▶ _PROMPT_
Rewrite the records below with every "coordinates" changed to "position" and everything else kept the same. Omit the pictures from your answer.
---
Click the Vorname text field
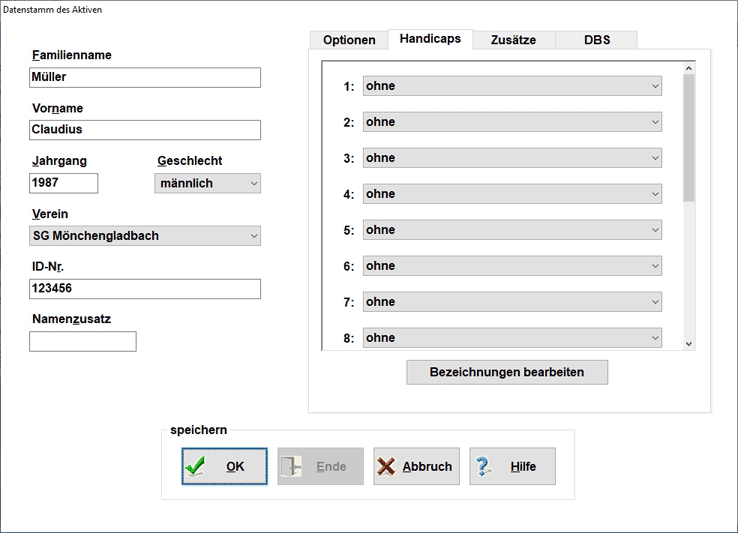This screenshot has width=738, height=533. click(145, 130)
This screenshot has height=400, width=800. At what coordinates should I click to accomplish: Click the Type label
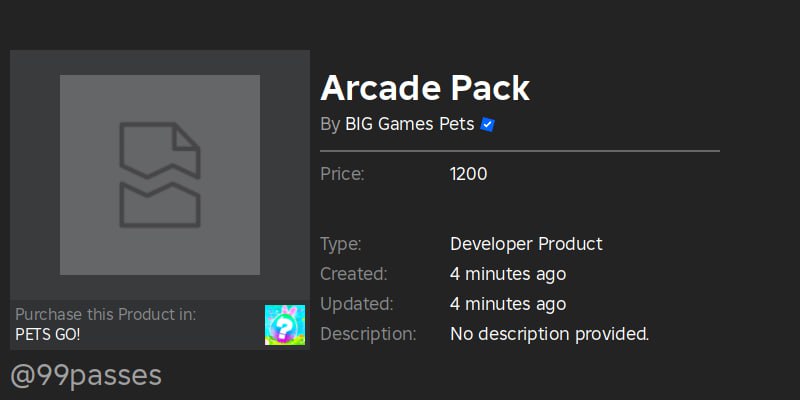coord(341,244)
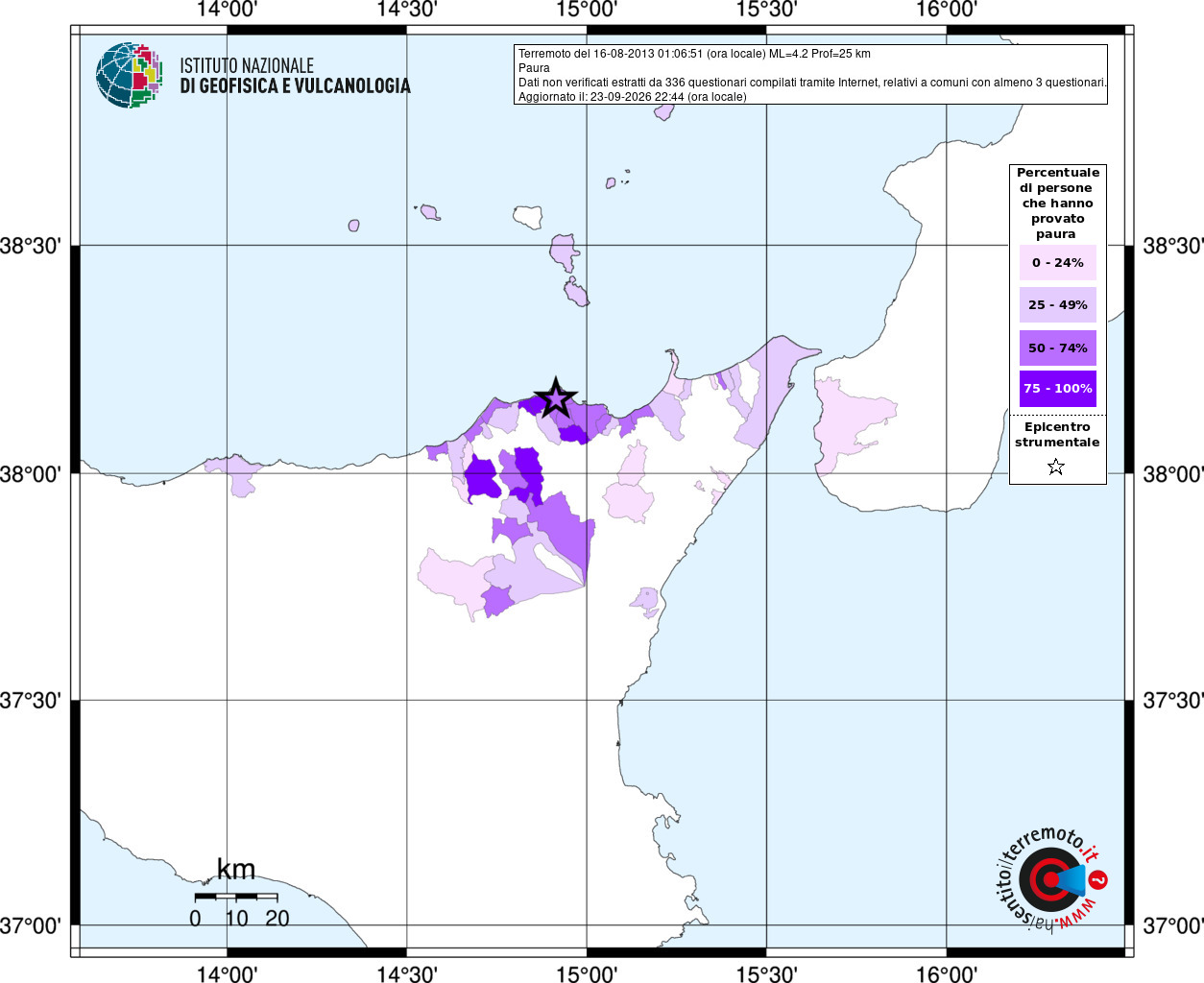Click the km scale bar
The height and width of the screenshot is (983, 1204).
click(x=236, y=897)
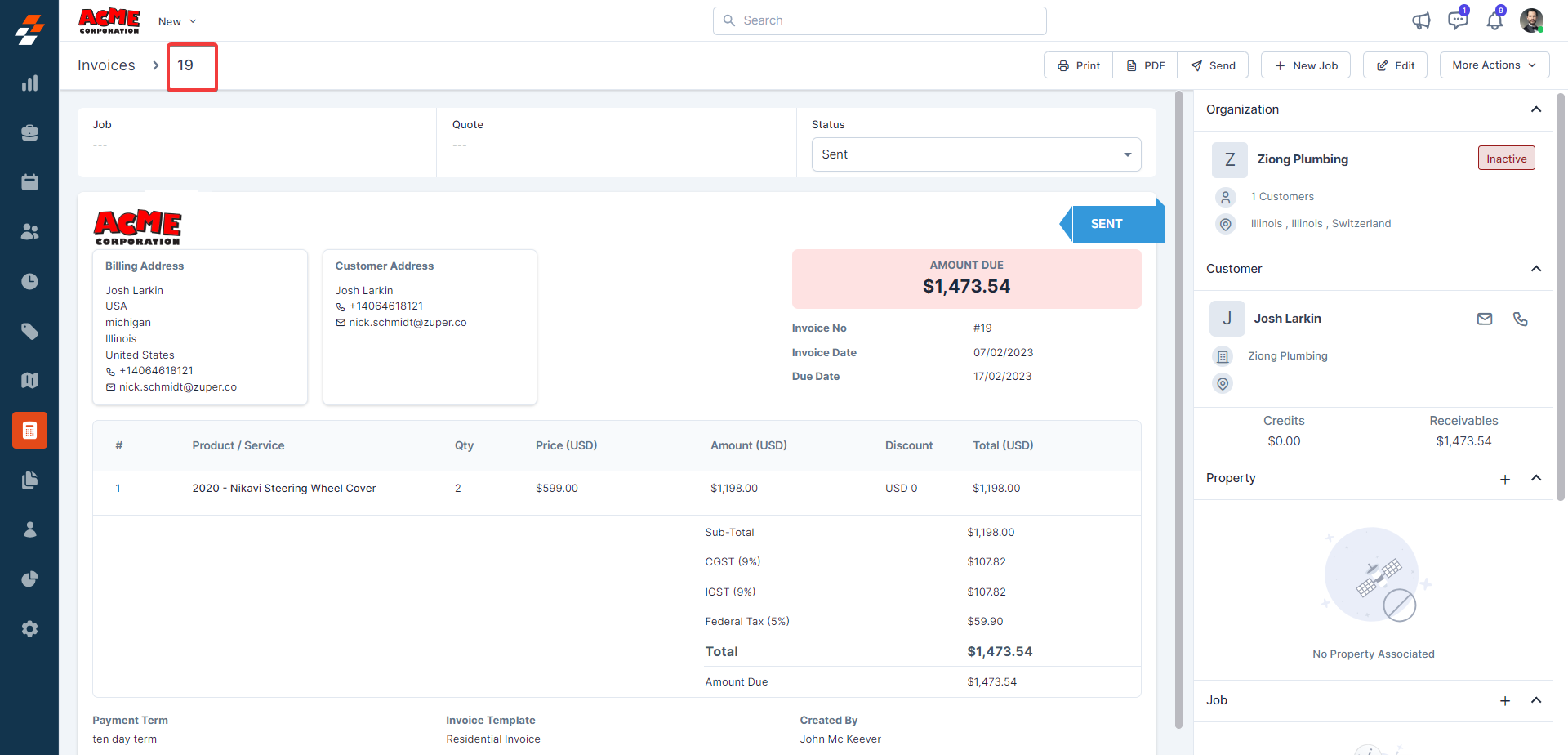The width and height of the screenshot is (1568, 755).
Task: Call Josh Larkin via phone icon
Action: tap(1520, 319)

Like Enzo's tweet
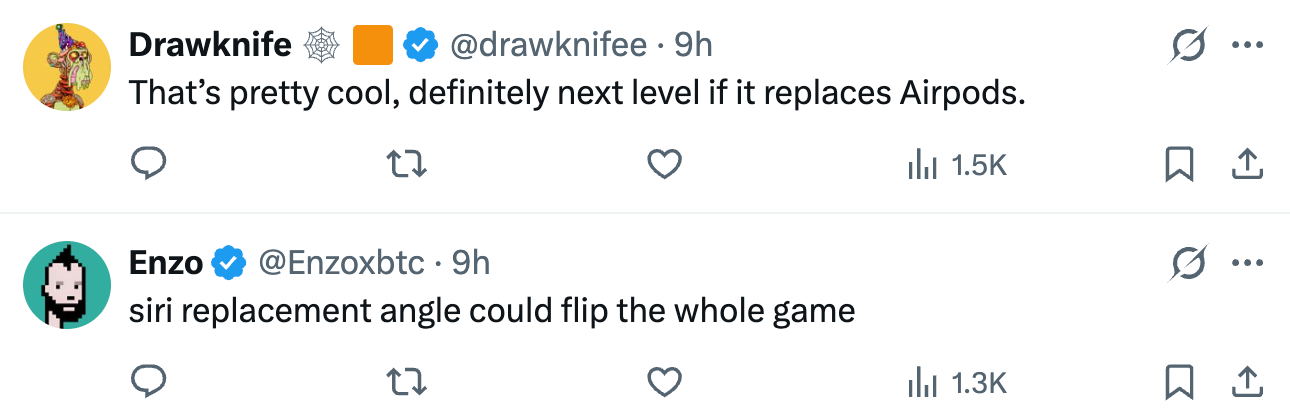(x=664, y=382)
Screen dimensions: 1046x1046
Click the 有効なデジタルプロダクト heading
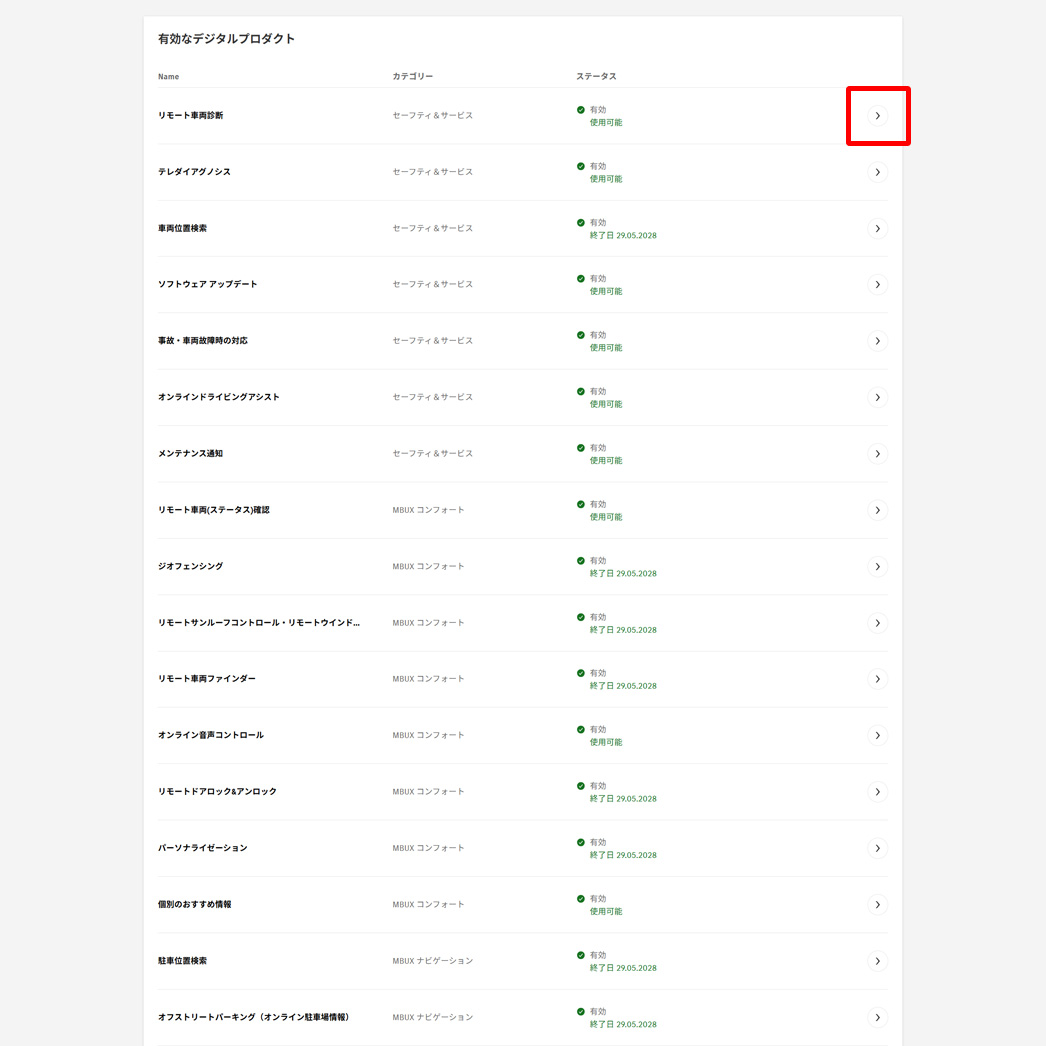click(x=224, y=38)
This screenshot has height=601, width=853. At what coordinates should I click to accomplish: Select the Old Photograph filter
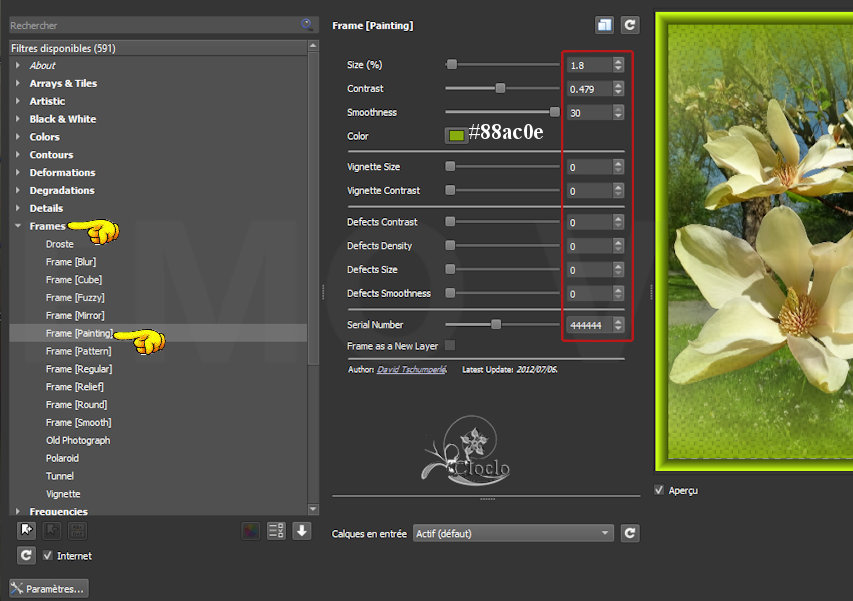point(78,440)
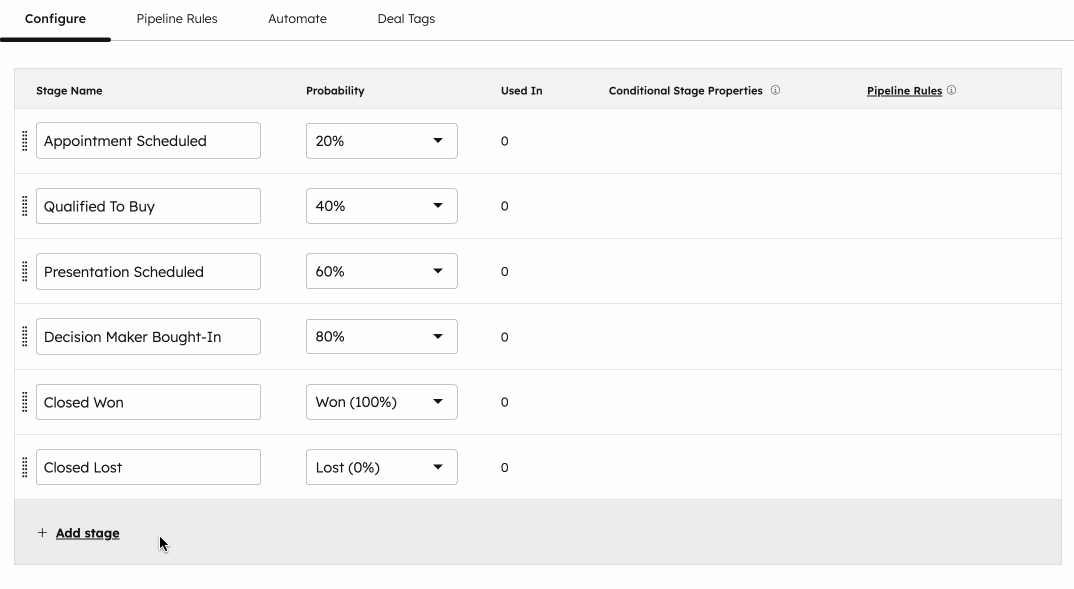
Task: Open the probability dropdown for Qualified To Buy
Action: click(x=381, y=206)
---
▶ _WRITTEN ANSWER_
Click the Vorname text field
This screenshot has width=738, height=533. click(145, 130)
This screenshot has height=400, width=800. At what position should I click to accomplish: Click the Type label
coord(341,244)
Click the km scale bar
The height and width of the screenshot is (983, 1204).
click(x=236, y=897)
The width and height of the screenshot is (1568, 755).
Task: Call Josh Larkin via phone icon
Action: tap(1520, 319)

Like Enzo's tweet
(x=664, y=382)
Screen dimensions: 1046x1046
Click the 有効なデジタルプロダクト heading
click(x=224, y=38)
This screenshot has height=601, width=853. At what position should I click to accomplish: Select the Old Photograph filter
point(78,440)
Task: Open the probability dropdown for Qualified To Buy
Action: click(x=381, y=206)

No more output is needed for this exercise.